TRY IT. Where a line holds the word "with", copy that line from the data below.
THE DATA section start
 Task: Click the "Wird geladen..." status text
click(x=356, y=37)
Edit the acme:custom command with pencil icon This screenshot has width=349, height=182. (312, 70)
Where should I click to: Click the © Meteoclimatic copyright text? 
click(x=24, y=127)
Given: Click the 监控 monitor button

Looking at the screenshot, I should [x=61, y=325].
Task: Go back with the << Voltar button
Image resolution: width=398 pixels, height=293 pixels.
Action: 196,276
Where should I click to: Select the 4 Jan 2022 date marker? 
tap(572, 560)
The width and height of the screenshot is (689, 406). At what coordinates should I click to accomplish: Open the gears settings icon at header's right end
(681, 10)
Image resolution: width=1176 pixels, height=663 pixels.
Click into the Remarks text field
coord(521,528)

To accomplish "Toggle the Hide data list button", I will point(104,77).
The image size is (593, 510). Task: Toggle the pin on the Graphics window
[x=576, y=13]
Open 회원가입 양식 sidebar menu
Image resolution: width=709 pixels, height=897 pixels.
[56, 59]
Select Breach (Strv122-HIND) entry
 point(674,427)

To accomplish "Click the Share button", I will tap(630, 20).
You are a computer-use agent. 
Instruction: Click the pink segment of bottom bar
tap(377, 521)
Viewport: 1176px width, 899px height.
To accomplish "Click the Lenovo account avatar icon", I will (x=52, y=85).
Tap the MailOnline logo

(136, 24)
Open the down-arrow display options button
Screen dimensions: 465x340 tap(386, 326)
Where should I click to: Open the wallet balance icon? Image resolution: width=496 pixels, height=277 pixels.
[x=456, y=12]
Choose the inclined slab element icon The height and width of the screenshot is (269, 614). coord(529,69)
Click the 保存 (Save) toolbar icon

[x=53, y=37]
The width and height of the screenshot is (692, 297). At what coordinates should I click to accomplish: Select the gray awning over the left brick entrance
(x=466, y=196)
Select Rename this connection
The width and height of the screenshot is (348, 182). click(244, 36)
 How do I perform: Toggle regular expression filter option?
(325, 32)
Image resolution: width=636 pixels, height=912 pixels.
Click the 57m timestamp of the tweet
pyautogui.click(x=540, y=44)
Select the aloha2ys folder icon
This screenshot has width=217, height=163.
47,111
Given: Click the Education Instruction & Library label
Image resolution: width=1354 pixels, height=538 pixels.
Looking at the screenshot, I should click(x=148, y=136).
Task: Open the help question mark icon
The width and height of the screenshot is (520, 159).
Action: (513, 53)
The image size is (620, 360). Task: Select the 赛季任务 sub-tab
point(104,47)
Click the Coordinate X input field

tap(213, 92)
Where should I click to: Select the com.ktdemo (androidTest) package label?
THE DATA section end
RESULT FOR THIS EXERCISE.
Edit the acme:custom command with pencil icon This screenshot has width=349, height=182. (312, 70)
Task: Go back with the << Voltar button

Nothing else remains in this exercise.